Indian Pediatrics 1999;36: 1280-1281

Brachioradialis Reflex

 

Kalra and Mittal(1) describe the difficulty in eliciting the brachioradialis reflex by conventional methods and propose an alternative method of elicitation. As far as the difficulty in elicitation of brachioradialis reflex is concerned, it is known that young children tend to have brisk reflexes in the legs than in arms and many normal children have upper limb reflexes which are sluggish by adult standards(2) and this may be more true of brachioradialis reflex. However, an apparently absent reflex may become normal when reinforcement maneuvres like clenching of teeth are employed(2,3). and this technique must be attempted before a reflex is labelled as being absent. Occasionally, persons are encountered who are otherwise in perfect health, but show sluggish or absent reflexes(3). Therefore a complete absence of a tendon reflex in itself cannot be regarded as abnormal and has to be correlated with observations on the neurological examination before it can be considered to be indicative of disease(3).

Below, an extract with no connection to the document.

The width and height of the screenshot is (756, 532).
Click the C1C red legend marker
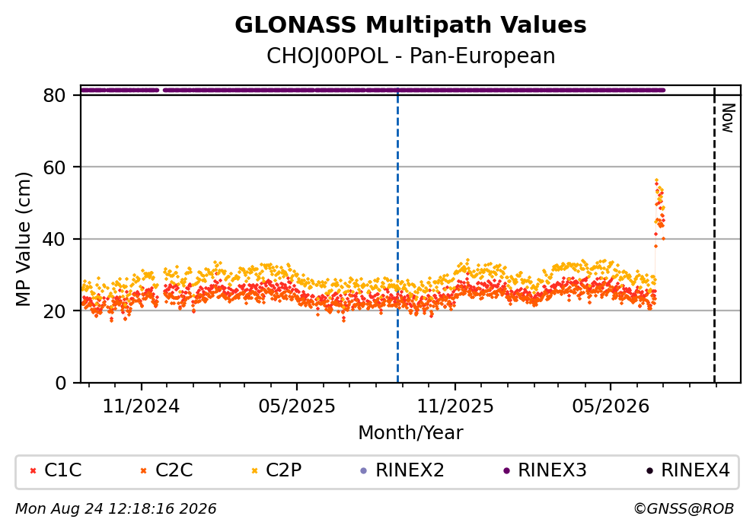pos(33,471)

Elicitation of a deep tendon reflex by direct percussion of a muscle is not appropriate, has no value in neurological diagnosis and is to be avoided(4,5). There are several fallacies of this techniques. Elicited in this manner, it probably cannot be called a tendon or stretch reflex! All normal muscles contract in response to direct mechanical stimulation like percussion(4-6), the so called idiomuscular contraction or myotatic irritability and only those fibres that have been tapped directly contract(5). Moreover, even when a tendon reflex is truly absent, the muscle may remain excitable to direct percussion(5). In fact, there is an increased muscular response to direct stimulation for a short period after the nerve supply has been severed. This pheno-menon may persist until atrophy has taken place(4). Direct percussion of muscle will elicit a prompt and sustained contraction but a delayed relaxation in a person who has underlying myotonia(4-6) and it may be regarded as a positive (rather exaggerated) tendon reflex, which in fact, it is not. Therefore, a (brachioradialis) reflex elicited by direct percussion of the muscle, may in fact be a false positive with all its implications in the diagnosis and/or localization of the neurological disorder. Hence this alternative technique of eliciting a tendon reflex by direct stimulation of muscle can not be recommended.

Jatinder S. Goraya,
Senior Lecturer,
Department of Pediatrics,
Governemnt Medical College Hospital,
Sector 32, Chandigarh 160 047, India.

References

1. Kalra V, Mittal R. The brachioradialis reflex. Indian Pediatr 1999; 36: 729.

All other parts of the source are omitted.